++++ Teks Bacaan ++++

Teknologi pengemasan berkembang dengan pesat sejalan dengan perkembangan
ilmu pengetahuan dan peradaban manusia. Berbagai jenis kemasan dengan berbagai
corak, warna, dan fungsinya terus berkembang seiring dengan tuntutan kebutuhan akan
produk pangan yang berkualitas di pasaran. Namun, sejauh ini dapat dikatakan bahwa
sebagian fokus pengembangan lebih banyak terarah kepada pengembangan kemasan
yang belum ramah lingkungan.
Edible film merupakan salah satu jenis kemasan yang masih belum berkembang
seperti plastik dan sejenisnya. Meskipun berbeda dengan kemasan yang telah umum
selama ini, perannya sangat penting dalam mempertahankan mutu produk pangan dan
mengurangi pencemaran lingkungan. Sejauh ini aplikasi edible film dapat ditemukan
sebagai pelapis pada berbagai jenis buah-buahan. Bahan dasar utama untuk produksi
edible film masih didominasi oleh sumber-sumber pertanian seperti tepung ubi, kedelai,
gandum dan lain sebagainya. Sementara itu, sumber bahan baku edible film dari produk
peternakan masih belum berkembang. Susu sebagai produk hasil peternakan dapat
menjadi sebuah pilihan dalam rangka penganekaragam edible film.
Dalam pembuatan edible film diperlukan adanya plasticizer yang dapat
menghindari keretakan selama proses penanganan dan penyimpanan. Penambahan
plasticizer berguna untuk mengatasi sifat rapuh, mudah patah, dan kurang elastis film
(Krochta, Baldwin dan Nisperos-Carriedo, 1994). Plasticizer yang sudah biasa
digunakan adalah sorbitol. Berdasarkan penelitian sebelumnya konsentrasi sorbitol yang
digunakan dalam pembuatan edible film dari bungkil kacang tanah adalah 0.25%.
Sorbitol sebagai pengganti gula dapat bermanfaat dalam menyediakan berbagai
variasi produk rendah kalori dan rendah gula serta memberikan pilihan bebas yang lebih
luas bagi penderita diabetes (Darmawan, 2005). Pemanfaatan sorbitol pada pembuatan
edibel film berbahan dasar susu dirasa perlu dalam rangka pengembangan edible film.
Selain plasticizer, pada pembuatan edible film ini biasanya juga ditambahkan
bahan-bahan lain yang berperan sebagai stabilizer (Syarief, Koswara, Haryadi, Adjaya
dan Arpah, 2002). Stabilizer adalah bahan tambahan makanan yang dibatasi
penggunaanya dan biasanya dalam jumlah sedikit. Stabilizer umumnya digunakan untuk
menstabilkan, memekatkan, dan mengentalkan makanan yang dicampur dengan air
untuk membentuk kekentalan tertentu. Stabilizer yang biasa digunakan adalah
carboxymethyl cellulose (CMC).

++++

Soal 1 >> Salin bagian teks tentang edible film mulai dari "Sorbitol sebagai pengganti" sampai dengan "carboxymethyl cellulose (CMC).".
Soal 2 >>
Jawab pertanyaan berikut berdasarkan teks tentang edible film.
(a) Sejauh ini, sebagai apa aplikasi edible film dapat ditemukan?
(b) Berapa konsentrasi sorbitol yang digunakan dalam pembuatan edible film dari bungkil kacang tanah menurut penelitian sebelumnya?
(c) Stabilizer apa yang biasa digunakan?
Soal 3 >> Teruskan teks tentang edible film berbahan susu, mulai setelah kalimat terakhirnya.

++++ Daftar Tersedia ++++

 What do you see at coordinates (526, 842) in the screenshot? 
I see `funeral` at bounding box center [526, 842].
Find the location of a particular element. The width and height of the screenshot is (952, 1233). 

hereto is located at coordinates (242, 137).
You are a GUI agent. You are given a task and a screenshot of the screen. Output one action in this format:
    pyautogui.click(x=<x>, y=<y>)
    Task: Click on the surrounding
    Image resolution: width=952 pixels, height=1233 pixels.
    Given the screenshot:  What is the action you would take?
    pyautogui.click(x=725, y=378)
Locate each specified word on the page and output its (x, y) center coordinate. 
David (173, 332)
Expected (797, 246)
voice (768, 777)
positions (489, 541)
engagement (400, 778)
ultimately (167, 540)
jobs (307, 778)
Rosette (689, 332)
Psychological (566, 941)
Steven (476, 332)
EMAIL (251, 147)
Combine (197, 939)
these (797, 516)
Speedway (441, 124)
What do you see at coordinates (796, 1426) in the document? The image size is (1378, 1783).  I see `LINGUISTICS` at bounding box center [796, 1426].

++++

Jawaban Tertulis 1 >>
Sorbitol sebagai pengganti gula dapat bermanfaat dalam menyediakan berbagai
variasi produk rendah kalori dan rendah gula serta memberikan pilihan bebas yang lebih
luas bagi penderita diabetes (Darmawan, 2005). Pemanfaatan sorbitol pada pembuatan
edibel film berbahan dasar susu dirasa perlu dalam rangka pengembangan edible film.
Selain plasticizer, pada pembuatan edible film ini biasanya juga ditambahkan
bahan-bahan lain yang berperan sebagai stabilizer (Syarief, Koswara, Haryadi, Adjaya
dan Arpah, 2002). Stabilizer adalah bahan tambahan makanan yang dibatasi
penggunaanya dan biasanya dalam jumlah sedikit. Stabilizer umumnya digunakan untuk
menstabilkan, memekatkan, dan mengentalkan makanan yang dicampur dengan air
untuk membentuk kekentalan tertentu. Stabilizer yang biasa digunakan adalah
carboxymethyl cellulose (CMC).

Jawaban Tertulis 2 >>
(a) Sebagai pelapis pada berbagai jenis buah-buahan.
(b) 0.25%.
(c) Carboxymethyl cellulose (CMC).

Jawaban Tertulis 3 >>
Carboxymethyl celluloce merupakan satu jenis stabilizer yang selama ini sudah
banyak diaplikasikan pada produk pangan, aplikasi carboxymethyl cellulose dapat
dijumpai pada pembuatan es krim. Penggunaan carboxymethyl cellulose sebagai
stabilizer pada pembuatan edible film berbahan dasar whey diharapkan juga mampu
memberikan efek yang positif nantinya. Carboxymethyl cellulose yang biasa digunakan
pada pembuatan edible film dengan konsentrasi 1.0%.
Terkait dengan hal tersebut diatas penulis tertarik untuk melakukan penelitian
yang berjudul ”Pengaruh Pemberian Carboxymethyl Cellulose dan Sorbitol pada
Pembuatan Edible Film dengan Bahan Dasar Whey Terhadap Kadar Air, pH,
Ketebalan, dan Waktu Kelarutan”.
B. Perumusan Masalah
1. Bagaimana pengaruh interaksi pemberian carboxymethyl cellulose dan sorbitol
terhadap edible film yang terbuat dari whey?
2. Bagaimana konsentrasi yang tepat pemberian carboxymethyl cellulose dan sorbitol
dalam pembuatan edible film yang berasal dari whey?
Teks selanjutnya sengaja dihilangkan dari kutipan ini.